***** Text shown *****

- Born: Halima Khaliif Omar Xaliimo Khaliif Cumar May 2, 1948 Dhusamareb, Italian Somaliland
- Died: March 19, 2004 (aged 55) Amsterdam, Netherlands
- Genres: Somali music
- Occupation: musician
- Instrument: vocals
- Years active: 1960s–1990s
- Website: https://somali-music.com/artists/halimo-magool

= Magool =

Magool (Xaliimo Khaliif Cumar, born Halima Khaliif Omar, May 2, 1948 – March 19, 2004) was a Somali singer.

==Early years==
Magool was born in the city of Dhuusamareeb, the capital of the Galgaduud region in central Somalia to Cayr, Hawiye parents. She had five siblings.

In 1959, while living at the house of a cousin named Mohamed Hashi, she joined a small Mogadishu-based band. Later the same year, she moved to Hargeysa, where she accompanied that city's version of the Mogadishu-based Waaberi ensemble of musicians. At this time, fellow musician and songwriter Yusuf Haji Adan dubbed her Magool (meaning "flower"), a nickname by which she would come to be popularly known.

***** Data listing *****

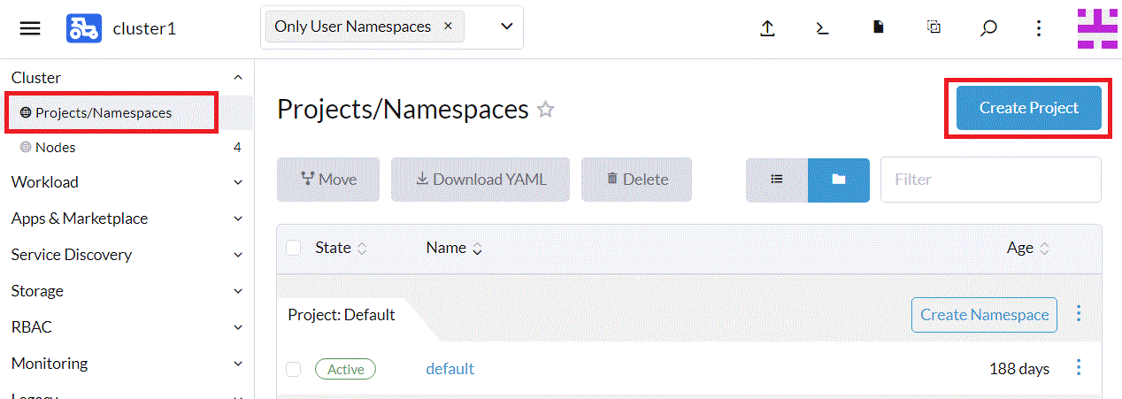This screenshot has height=399, width=1122.
Task: Click the Create Project button
Action: [x=1028, y=108]
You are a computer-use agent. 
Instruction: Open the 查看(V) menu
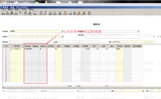pyautogui.click(x=17, y=10)
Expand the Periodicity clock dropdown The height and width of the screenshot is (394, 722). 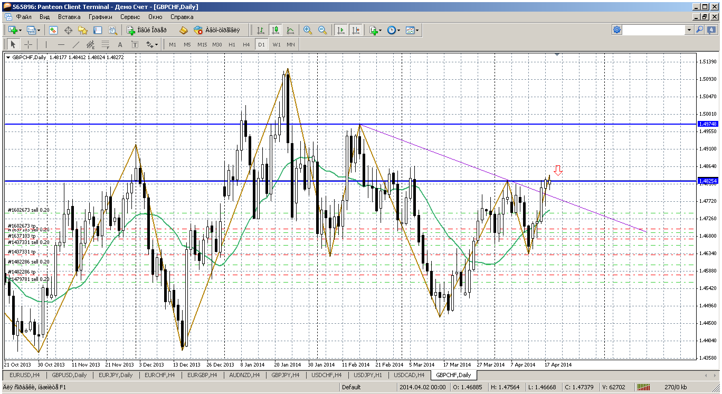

*****

### Task requirements
According to the Magool biography, how did the singer born Halima Khaliif Omar come to be known as Magool? Answer in one to three sentences. Work from the Magool biography alone.

### Response for this exercise
While she was in Hargeysa in 1959, fellow musician and songwriter Yusuf Haji Adan gave her the nickname Magool, which means "flower." She then became popularly known by that name.